= Livermore Rodeo =

Annual rodeo in California

The logo of the Livermore Rodeo

The Livermore Rodeo is a rodeo held annually in Livermore, California, United States, on the second full weekend of June at the rodeo grounds at Robertson Park. It is the oldest event in Livermore and part of the famous California 6-Pack Rodeo Circuit. It is sanctioned by the Professional Rodeo Cowboys Association (PRCA). Rodeo participants frequent the event and it is often used as a backdrop or exteriors site in films. It is always preceded by the Rodeo parade through the Livermore Downtown area on Saturday morning of the rodeo weekend, and has had concerts by Country and Western musicians, including Mark Chesnutt in 2005. The Rodeo Association also hosts a Family Night during Rodeo week and a Volunteer Appreciation party after the rodeo is over. It is advertised as the "world's fastest rodeo".

==History==
During World War I, in 1918, the Red Cross was in dire needs of funds, so California cities and towns were assessed $1,200 each as a way of generating the needed money.
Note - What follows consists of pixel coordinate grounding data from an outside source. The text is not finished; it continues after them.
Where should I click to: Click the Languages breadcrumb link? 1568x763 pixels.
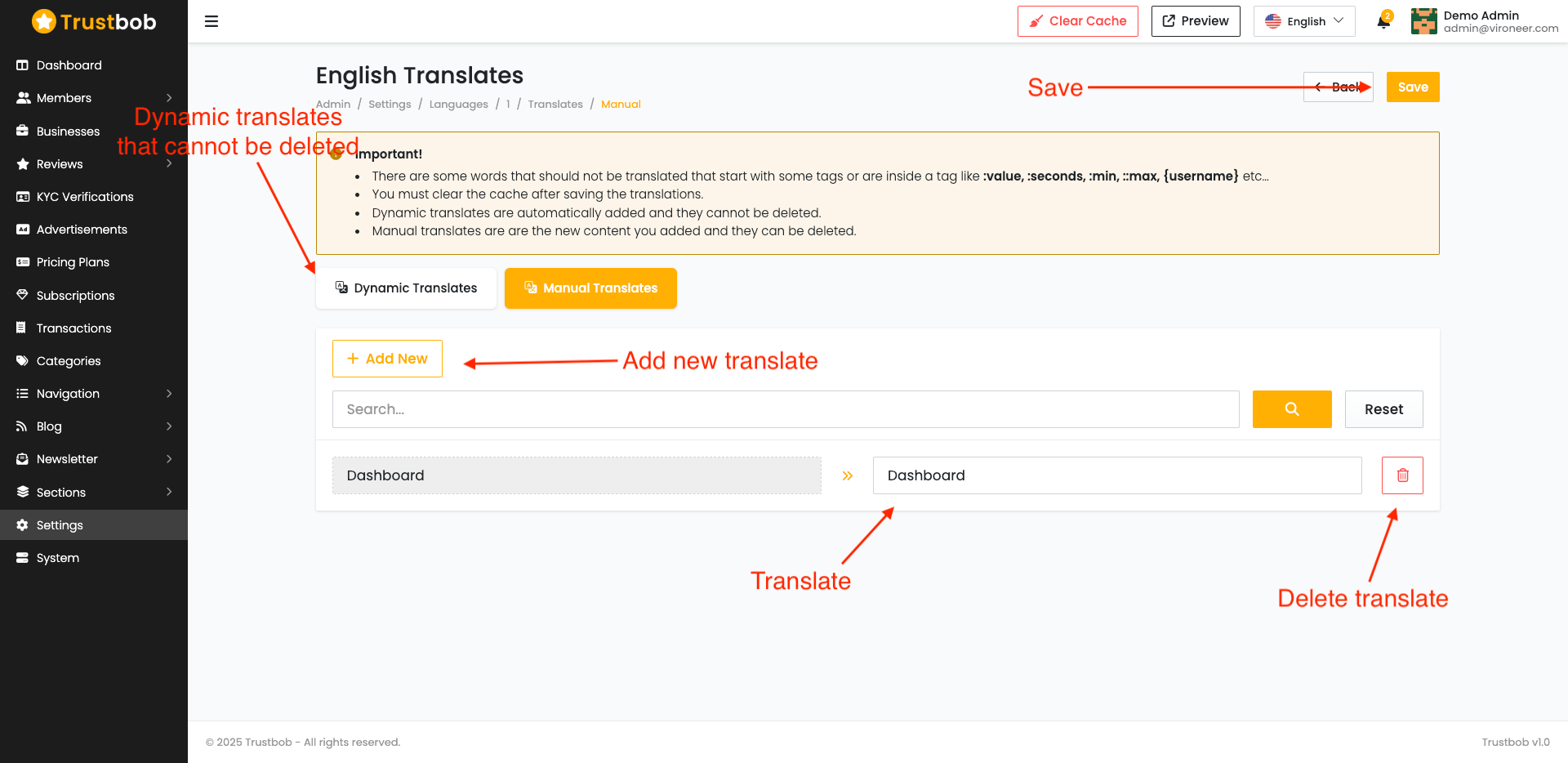point(459,105)
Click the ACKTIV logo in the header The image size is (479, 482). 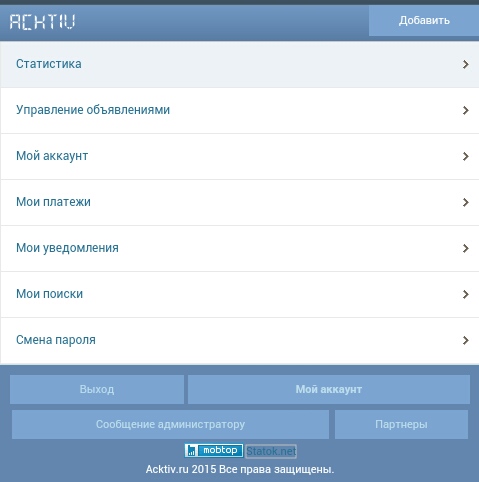pos(42,22)
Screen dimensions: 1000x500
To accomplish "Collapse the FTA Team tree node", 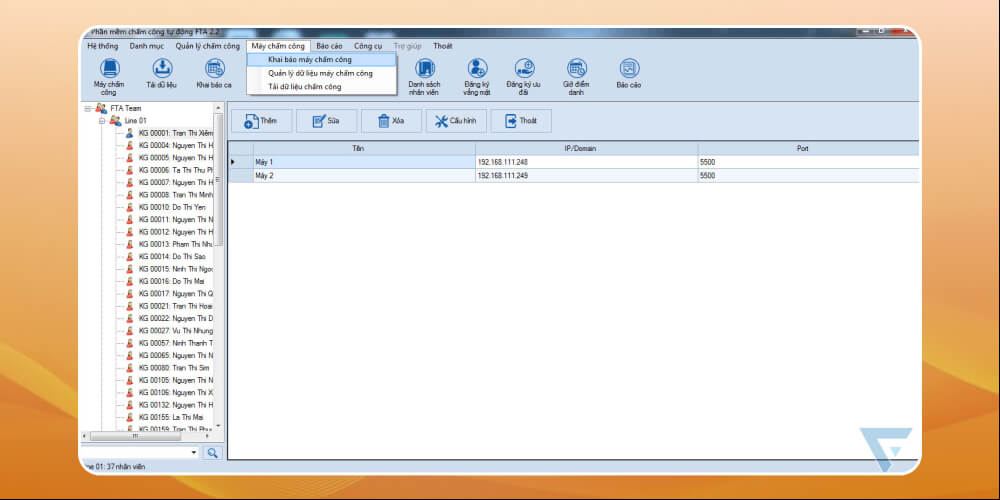I will click(x=89, y=108).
John McGlinchey, who was president of the Livermore Stockman's Protective Association at the time, conceived the idea of holding a fund-raiser in the form of a rodeo to raise the money. A committee was appointed by McGlinchey to organise the rodeo, which was held the first time on a portion of a local ranch near the intersection of what is now Interstate 580 and Portola Avenue. The opening event was filmed by Universal Studios for a newsreel.

There was no rodeo from 1942 through 1945 due to World War II, nor in 2020 and 2021 due to the COVID-19 pandemic.

In 2025, the rodeo was inducted into the ProRodeo Hall of Fame.